Many imaging tests can show whether there is a tumor in your pancreas or in the areas nearby. Based on these tests, your doctor will probably have a good idea whether you have pancreatic cancer. A biopsy can confirm for sure that you have cancer. It can also let your doctor know what kind of pancreatic cancer you have. Your doctor can do the biopsy as a separate procedure, during another test, or during surgery to remove your pancreas. Your doctor usually does a biopsy in one of these three ways.
Your doctor uses a computed tomography (CT) scan or an endoscopic ultrasound to locate your tumor. Then your doctor inserts a long, thin needle through your skin and into the tumor. He or she removes cells through the needle.
Your doctor may do this biopsy during a procedure called an endoscopic retrograde cholangiopancreatography test. Your doctor inserts a long, thin tube called an endoscope through your mouth into the first part of your small intestine. Your doctor then places a tiny brush through the endoscope and into your pancreatic or bile ducts. The brush rubs off some cells for testing.
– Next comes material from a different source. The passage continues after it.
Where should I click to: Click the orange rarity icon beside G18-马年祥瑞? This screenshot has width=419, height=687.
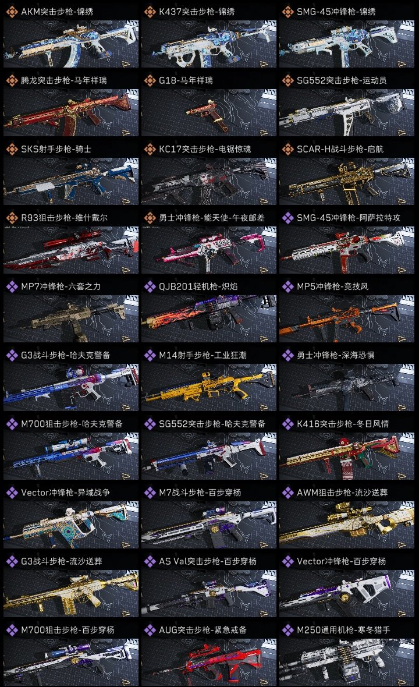point(150,80)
Your surgeon makes a small cut on your abdomen (belly) and inserts a thin tube with a light and a tiny video camera on the end. It lets your doctor see your pancreas and nearby areas. Your surgeon may make other small cuts to insert other tools to remove cells for testing.
Once the biopsy is done, a specialized doctor, called a pathologist, examines tissue samples under a microscope to check for cancer cells. It usually takes a few days for the results of your biopsy to come back.